Thursday, December 21, 2023

 Thursday in the Third Week of Advent, December 21, 2023

Luke 1, 39-45


Mary set out in those days and traveled to the hill country in haste to a town of Judah, where she entered the house of Zechariah and greeted Elizabeth. When Elizabeth heard Mary’s greeting, the infant leaped in her womb, and Elizabeth, filled with the Holy Spirit, cried out in a loud voice and said, “Most blessed are you among women, and blessed is the fruit of your womb. And how does this happen to me, that the mother of my Lord should come to me? For at the moment the sound of your greeting reached my ears, the infant in my womb leaped for joy. Blessed are you who believed that what was spoken to you by the Lord would be fulfilled.”

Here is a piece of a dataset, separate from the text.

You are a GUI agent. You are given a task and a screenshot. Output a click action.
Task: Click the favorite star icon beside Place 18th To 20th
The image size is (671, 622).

“Mary set out and traveled to the hill country in haste to a town of Judah.”  She would have set out for Judah after receiving the message from Gabriel that she was to bear God’s Son, and after telling Joseph her husband the news.  It might well be that Joseph escorted her to the town of Ein Karem, where Mary’s relative Elizabeth and her husband Zechariah lived.  If so, Joseph would have returned to Nazareth upon seeing Mary safely to their home.  The journey would have not been an easy one, for about a hundred miles separated Nazareth and Ein Karem and in that part of Judah the road went alongside of rocky hills riddled with niches and caves in which thieves and rebels would hide.  Making this journey “in haste” or “with diligence” indicates how driven Mary was to help her relative in her own pregnancy and also to learn from the priest Zechariah something of what God expected from her in the coming months and years.


“When Elizabeth heard Mary’s greeting, the infant leaped in her womb.”  Elizabeth’s own desire to do the will of God prepared both her and her unborn child to experience and receive the grace of Almighty God.  At this moment, the Church teaches, John the Baptist was freed from original sin so that he might be equipped even from his birth to prepare the world for the coming of its Maker.  The leaping of John the Baptist is also a sign of our reception of Holy Communion.  Our souls “leap” for joy and are filled with grace when we receive the Son of God in this Sacrament.  


“Elizabeth, filled with the Holy Spirit, cried out in a loud voice.”  In the Old Testament, when it is said that someone cries out with “a loud voice” it is an expression of grief and lamentation.  In the new age of grace, those who love God cry out with rejoicing.  Elizabeth’s crying out is a sign of the rapture the saints feel upon entering heaven at the end of their lives on earth: if she was filled with joy in the presence of the Lord veiled within the womb of his holy Mother, how much greater shall be the exaltation of the saints when they see God face to face!  “Blessed are you among women, and blessed is the fruit of your womb!”  Elizabeth would have marveled for a few minutes after her son leapt in her womb, speechless in the presence of this mystery, and now she exclaims all that she can manage.  “And how does this happen to me, that the mother of my Lord should come to me?”  Of all the titles bestowed upon the Blessed Virgin throughout the ages, the one which best describes who she is, is “Mother of God”.  Elizabeth’s cry also signifies how we should wonder at the unmerited gift of faith that we have received from Almighty God.  “For at the moment the sound of your greeting reached my ears, the infant in my womb leaped for joy.”  This saying brings to mind Psalm 114: “When Israel went out of Egypt, the house of Jacob from a barbarous people: Judea was made his sanctuary, Israel his dominion. The sea saw and fled: Jordan was turned back. The mountains skipped like rams, and the hills like the lambs of the flock.”  This Psalm commemorates the liberation of Israel from Pharaoh and Egypt.  John’s leap for joy signifies our liberation from sin and death.


“Blessed are you who believed that what was spoken to you by the Lord would be fulfilled.”  We stand in awe of the faith of the Blessed Virgin, a faith that enabled her to see God in all people and in all events.  Her faith, indeed, moves mountains as gazing upon it fills us with a burning desire to see God.